:: What is expected ::
The expected output is an exact copy of the lines from the one containing "Image resolution: width=1024" to the final line below, minus any pictures.

:: Task data ::
......
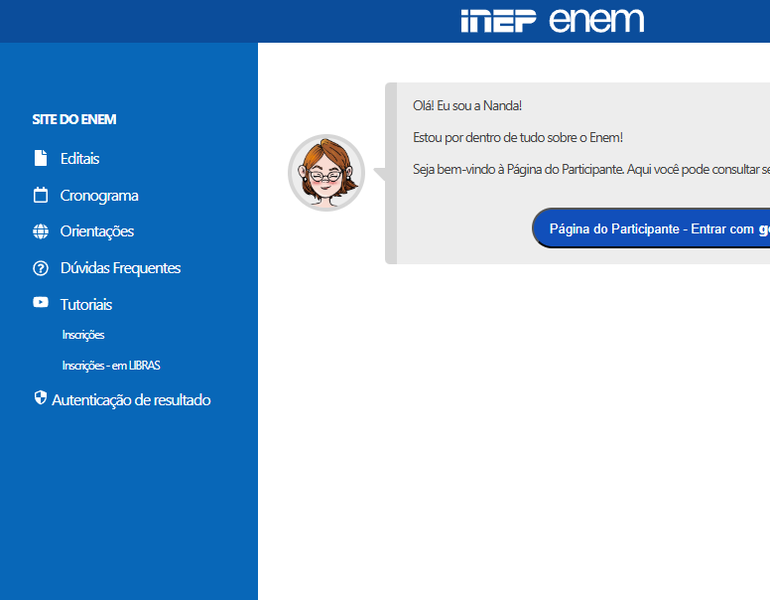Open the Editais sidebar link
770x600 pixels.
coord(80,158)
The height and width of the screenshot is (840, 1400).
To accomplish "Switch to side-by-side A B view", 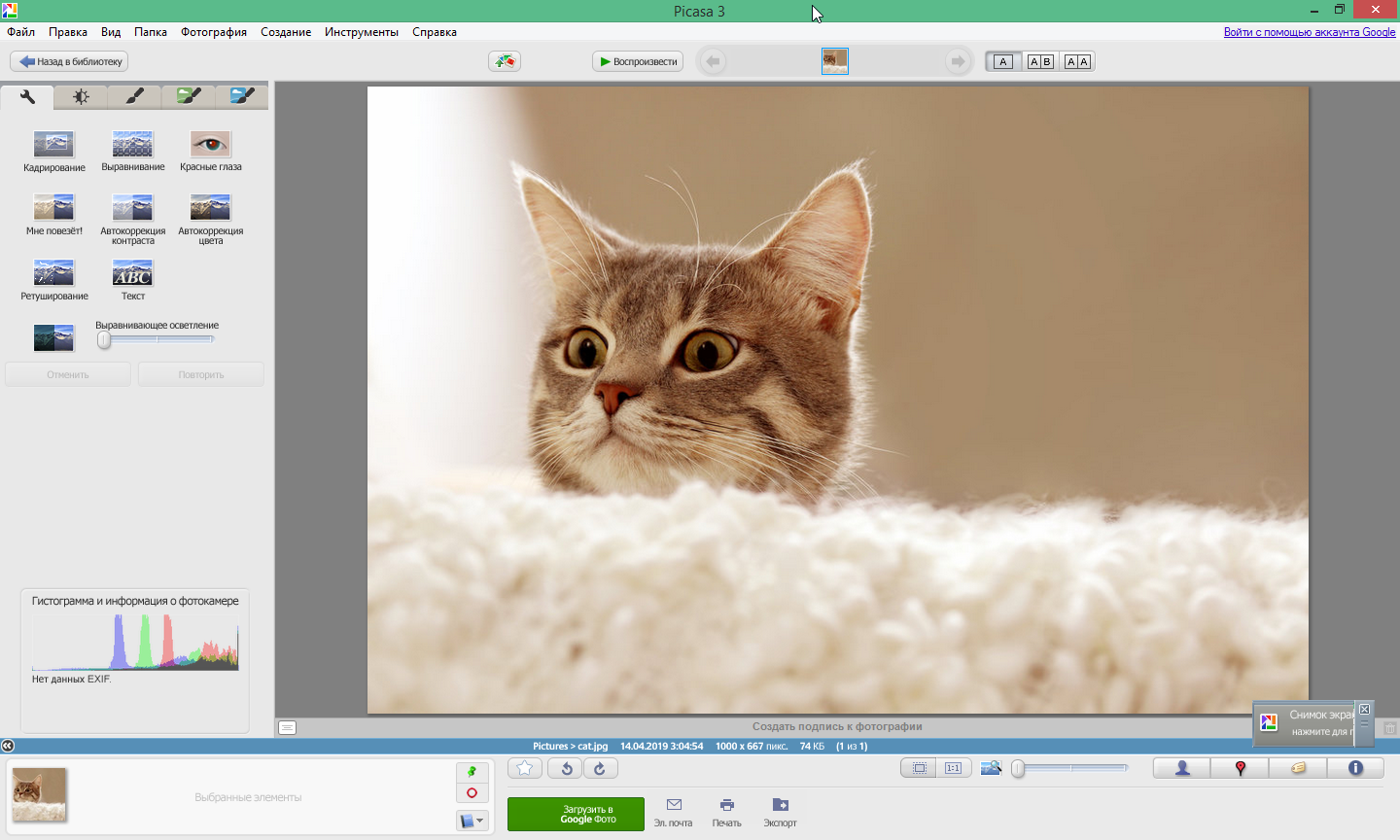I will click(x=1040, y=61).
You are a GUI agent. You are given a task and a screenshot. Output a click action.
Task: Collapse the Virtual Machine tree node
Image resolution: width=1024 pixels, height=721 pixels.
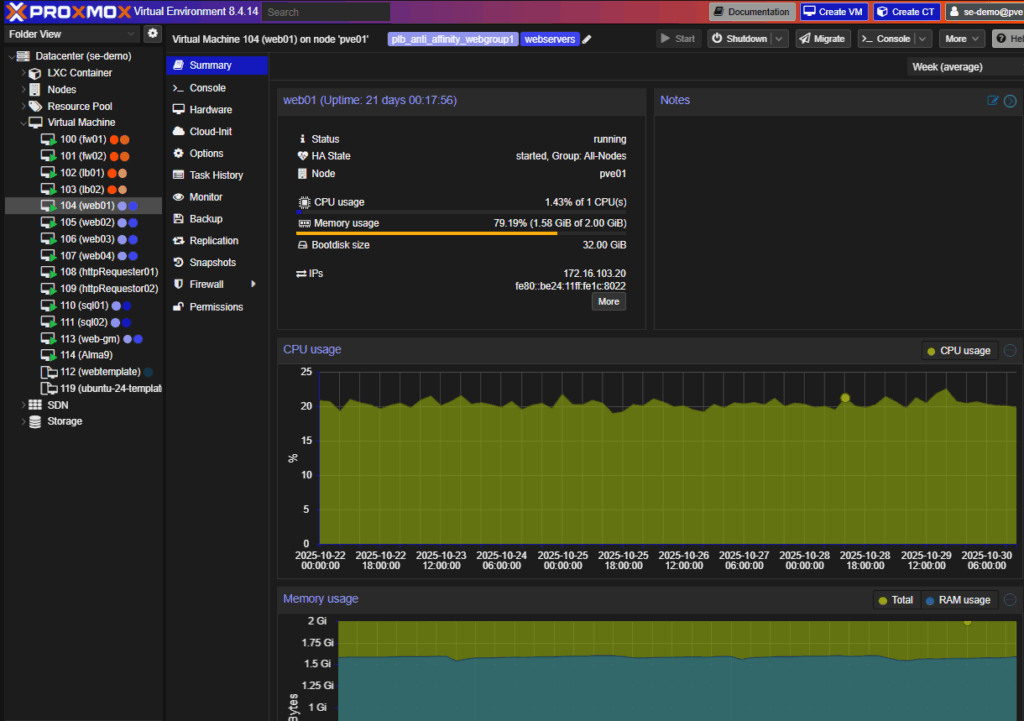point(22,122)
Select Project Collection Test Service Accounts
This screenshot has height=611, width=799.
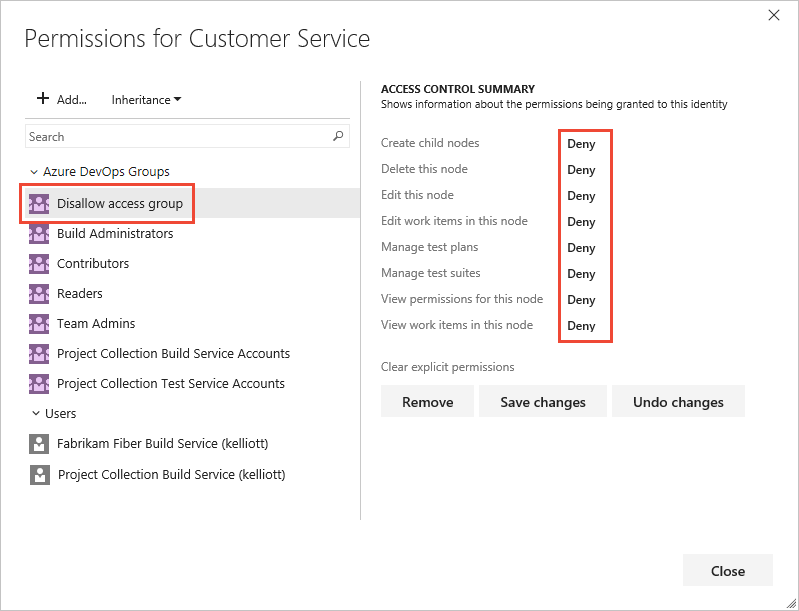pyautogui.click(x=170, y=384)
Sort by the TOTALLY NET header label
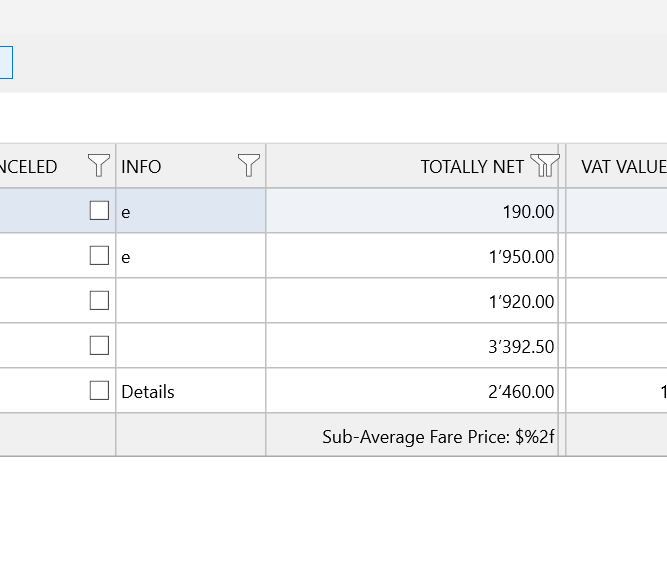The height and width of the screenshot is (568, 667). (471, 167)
......
:: Answer space ::
Image resolution: width=1024 pixels, height=721 pixels.
point(22,122)
Select Project Collection Test Service Accounts
This screenshot has height=611, width=799.
pyautogui.click(x=170, y=384)
Sort by the TOTALLY NET header label
The height and width of the screenshot is (568, 667). (471, 167)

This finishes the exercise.